(Stored records)
══════

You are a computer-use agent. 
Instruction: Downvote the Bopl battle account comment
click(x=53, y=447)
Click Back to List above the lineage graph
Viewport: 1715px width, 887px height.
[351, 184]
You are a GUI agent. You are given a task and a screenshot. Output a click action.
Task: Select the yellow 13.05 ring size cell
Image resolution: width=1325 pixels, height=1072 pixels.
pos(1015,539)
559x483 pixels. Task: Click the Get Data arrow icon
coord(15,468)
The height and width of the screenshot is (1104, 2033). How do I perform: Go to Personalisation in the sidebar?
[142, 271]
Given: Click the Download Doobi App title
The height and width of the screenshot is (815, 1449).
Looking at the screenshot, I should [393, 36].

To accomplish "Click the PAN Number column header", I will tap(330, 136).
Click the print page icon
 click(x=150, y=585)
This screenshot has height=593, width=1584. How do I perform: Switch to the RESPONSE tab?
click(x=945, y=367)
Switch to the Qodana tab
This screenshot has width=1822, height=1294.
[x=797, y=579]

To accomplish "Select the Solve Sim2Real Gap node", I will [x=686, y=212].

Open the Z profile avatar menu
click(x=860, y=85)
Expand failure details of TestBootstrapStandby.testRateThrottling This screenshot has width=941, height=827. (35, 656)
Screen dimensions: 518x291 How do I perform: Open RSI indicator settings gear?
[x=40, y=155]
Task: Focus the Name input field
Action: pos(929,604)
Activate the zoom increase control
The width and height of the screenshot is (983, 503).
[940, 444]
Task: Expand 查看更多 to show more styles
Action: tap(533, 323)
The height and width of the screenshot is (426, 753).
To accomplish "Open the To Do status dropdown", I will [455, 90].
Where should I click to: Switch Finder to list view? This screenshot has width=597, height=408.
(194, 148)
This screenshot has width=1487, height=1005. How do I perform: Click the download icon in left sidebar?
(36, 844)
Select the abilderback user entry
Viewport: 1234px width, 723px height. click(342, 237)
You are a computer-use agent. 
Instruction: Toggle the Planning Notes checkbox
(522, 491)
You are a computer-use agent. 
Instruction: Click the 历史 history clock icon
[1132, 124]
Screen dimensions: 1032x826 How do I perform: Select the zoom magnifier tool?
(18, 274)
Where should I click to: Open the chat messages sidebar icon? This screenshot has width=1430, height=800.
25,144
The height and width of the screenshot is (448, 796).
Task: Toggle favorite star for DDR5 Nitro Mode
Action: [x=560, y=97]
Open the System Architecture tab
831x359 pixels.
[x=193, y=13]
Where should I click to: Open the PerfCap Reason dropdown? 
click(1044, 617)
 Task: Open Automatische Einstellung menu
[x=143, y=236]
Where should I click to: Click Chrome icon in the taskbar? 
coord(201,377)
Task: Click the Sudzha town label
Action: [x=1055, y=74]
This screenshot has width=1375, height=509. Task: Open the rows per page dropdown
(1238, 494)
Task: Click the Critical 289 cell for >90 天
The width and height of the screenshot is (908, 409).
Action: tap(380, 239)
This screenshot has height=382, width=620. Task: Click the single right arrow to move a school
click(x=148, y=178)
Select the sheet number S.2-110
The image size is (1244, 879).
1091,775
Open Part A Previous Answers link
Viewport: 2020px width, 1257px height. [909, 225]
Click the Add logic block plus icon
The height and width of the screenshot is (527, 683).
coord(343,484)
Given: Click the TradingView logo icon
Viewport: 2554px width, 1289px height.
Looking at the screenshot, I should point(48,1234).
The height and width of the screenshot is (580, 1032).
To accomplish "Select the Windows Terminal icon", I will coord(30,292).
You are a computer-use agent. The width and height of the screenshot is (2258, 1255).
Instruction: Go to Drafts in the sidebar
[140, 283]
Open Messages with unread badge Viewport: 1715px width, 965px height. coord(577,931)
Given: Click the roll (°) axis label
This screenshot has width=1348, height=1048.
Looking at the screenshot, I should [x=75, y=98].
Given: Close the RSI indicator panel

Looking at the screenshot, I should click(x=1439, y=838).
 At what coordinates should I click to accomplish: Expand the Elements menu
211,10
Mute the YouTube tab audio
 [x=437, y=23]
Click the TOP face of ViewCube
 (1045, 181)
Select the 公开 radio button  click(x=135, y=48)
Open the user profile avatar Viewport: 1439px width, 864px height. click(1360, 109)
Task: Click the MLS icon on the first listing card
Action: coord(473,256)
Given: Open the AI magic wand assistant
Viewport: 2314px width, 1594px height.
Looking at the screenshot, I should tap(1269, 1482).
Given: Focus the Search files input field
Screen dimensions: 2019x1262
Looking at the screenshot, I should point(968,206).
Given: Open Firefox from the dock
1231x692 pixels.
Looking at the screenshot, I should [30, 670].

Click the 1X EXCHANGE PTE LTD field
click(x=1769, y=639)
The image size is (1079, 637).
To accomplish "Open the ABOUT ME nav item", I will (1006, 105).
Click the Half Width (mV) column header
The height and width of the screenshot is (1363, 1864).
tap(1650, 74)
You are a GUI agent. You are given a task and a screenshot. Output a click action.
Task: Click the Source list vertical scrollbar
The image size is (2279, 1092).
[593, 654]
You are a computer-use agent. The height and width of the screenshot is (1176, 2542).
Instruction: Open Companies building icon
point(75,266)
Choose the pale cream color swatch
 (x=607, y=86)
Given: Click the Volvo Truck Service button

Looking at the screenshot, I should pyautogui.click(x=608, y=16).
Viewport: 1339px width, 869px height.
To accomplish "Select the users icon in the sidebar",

══════

• [TASK REQUIREMENTS]
Please make an exact copy of the entries, down to the last character.

• [EXERCISE ANSWER]
You are a computer-use agent. 
Instruction: Downvote the Bopl battle account comment
click(x=53, y=447)
Click Back to List above the lineage graph
Viewport: 1715px width, 887px height.
[351, 184]
You are a GUI agent. You are given a task and a screenshot. Output a click action.
Task: Select the yellow 13.05 ring size cell
Image resolution: width=1325 pixels, height=1072 pixels.
pos(1015,539)
559x483 pixels. Task: Click the Get Data arrow icon
coord(15,468)
The height and width of the screenshot is (1104, 2033). How do I perform: Go to Personalisation in the sidebar?
[142, 271]
Given: Click the Download Doobi App title
The height and width of the screenshot is (815, 1449).
Looking at the screenshot, I should [393, 36].

To accomplish "Click the PAN Number column header", I will tap(330, 136).
Click the print page icon
 click(x=150, y=585)
This screenshot has height=593, width=1584. How do I perform: Switch to the RESPONSE tab?
click(x=945, y=367)
Switch to the Qodana tab
This screenshot has width=1822, height=1294.
[x=797, y=579]

To accomplish "Select the Solve Sim2Real Gap node", I will [x=686, y=212].

Open the Z profile avatar menu
click(x=860, y=85)
Expand failure details of TestBootstrapStandby.testRateThrottling This screenshot has width=941, height=827. (35, 656)
Screen dimensions: 518x291 How do I perform: Open RSI indicator settings gear?
[x=40, y=155]
Task: Focus the Name input field
Action: pos(929,604)
Activate the zoom increase control
The width and height of the screenshot is (983, 503).
[940, 444]
Task: Expand 查看更多 to show more styles
Action: tap(533, 323)
The height and width of the screenshot is (426, 753).
To accomplish "Open the To Do status dropdown", I will [455, 90].
Where should I click to: Switch Finder to list view? This screenshot has width=597, height=408.
(194, 148)
This screenshot has width=1487, height=1005. How do I perform: Click the download icon in left sidebar?
(36, 844)
Select the abilderback user entry
Viewport: 1234px width, 723px height. click(342, 237)
You are a computer-use agent. 
Instruction: Toggle the Planning Notes checkbox
(522, 491)
You are a computer-use agent. 
Instruction: Click the 历史 history clock icon
[1132, 124]
Screen dimensions: 1032x826 How do I perform: Select the zoom magnifier tool?
(18, 274)
Where should I click to: Open the chat messages sidebar icon? This screenshot has width=1430, height=800.
25,144
The height and width of the screenshot is (448, 796).
Task: Toggle favorite star for DDR5 Nitro Mode
Action: [x=560, y=97]
Open the System Architecture tab
831x359 pixels.
[x=193, y=13]
Where should I click to: Open the PerfCap Reason dropdown? 
click(1044, 617)
 Task: Open Automatische Einstellung menu
[x=143, y=236]
Where should I click to: Click Chrome icon in the taskbar? 
coord(201,377)
Task: Click the Sudzha town label
Action: [x=1055, y=74]
This screenshot has width=1375, height=509. Task: Open the rows per page dropdown
(1238, 494)
Task: Click the Critical 289 cell for >90 天
The width and height of the screenshot is (908, 409).
Action: tap(380, 239)
This screenshot has height=382, width=620. Task: Click the single right arrow to move a school
click(x=148, y=178)
Select the sheet number S.2-110
The image size is (1244, 879).
1091,775
Open Part A Previous Answers link
Viewport: 2020px width, 1257px height. [909, 225]
Click the Add logic block plus icon
The height and width of the screenshot is (527, 683).
coord(343,484)
Given: Click the TradingView logo icon
Viewport: 2554px width, 1289px height.
Looking at the screenshot, I should point(48,1234).
The height and width of the screenshot is (580, 1032).
To accomplish "Select the Windows Terminal icon", I will coord(30,292).
You are a computer-use agent. The width and height of the screenshot is (2258, 1255).
Instruction: Go to Drafts in the sidebar
[140, 283]
Open Messages with unread badge Viewport: 1715px width, 965px height. coord(577,931)
Given: Click the roll (°) axis label
This screenshot has width=1348, height=1048.
Looking at the screenshot, I should [x=75, y=98].
Given: Close the RSI indicator panel

Looking at the screenshot, I should click(x=1439, y=838).
 At what coordinates should I click to accomplish: Expand the Elements menu
211,10
Mute the YouTube tab audio
 [x=437, y=23]
Click the TOP face of ViewCube
 (1045, 181)
Select the 公开 radio button  click(x=135, y=48)
Open the user profile avatar Viewport: 1439px width, 864px height. click(1360, 109)
Task: Click the MLS icon on the first listing card
Action: coord(473,256)
Given: Open the AI magic wand assistant
Viewport: 2314px width, 1594px height.
Looking at the screenshot, I should tap(1269, 1482).
Given: Focus the Search files input field
Screen dimensions: 2019x1262
Looking at the screenshot, I should point(968,206).
Given: Open Firefox from the dock
1231x692 pixels.
Looking at the screenshot, I should [30, 670].

Click the 1X EXCHANGE PTE LTD field
click(x=1769, y=639)
The image size is (1079, 637).
To accomplish "Open the ABOUT ME nav item", I will (1006, 105).
Click the Half Width (mV) column header
The height and width of the screenshot is (1363, 1864).
tap(1650, 74)
You are a GUI agent. You are given a task and a screenshot. Output a click action.
Task: Click the Source list vertical scrollbar
The image size is (2279, 1092).
[593, 654]
You are a computer-use agent. The height and width of the screenshot is (1176, 2542).
Instruction: Open Companies building icon
point(75,266)
Choose the pale cream color swatch
 (x=607, y=86)
Given: Click the Volvo Truck Service button

Looking at the screenshot, I should pyautogui.click(x=608, y=16).
Viewport: 1339px width, 869px height.
To accomplish "Select the users icon in the sidebar",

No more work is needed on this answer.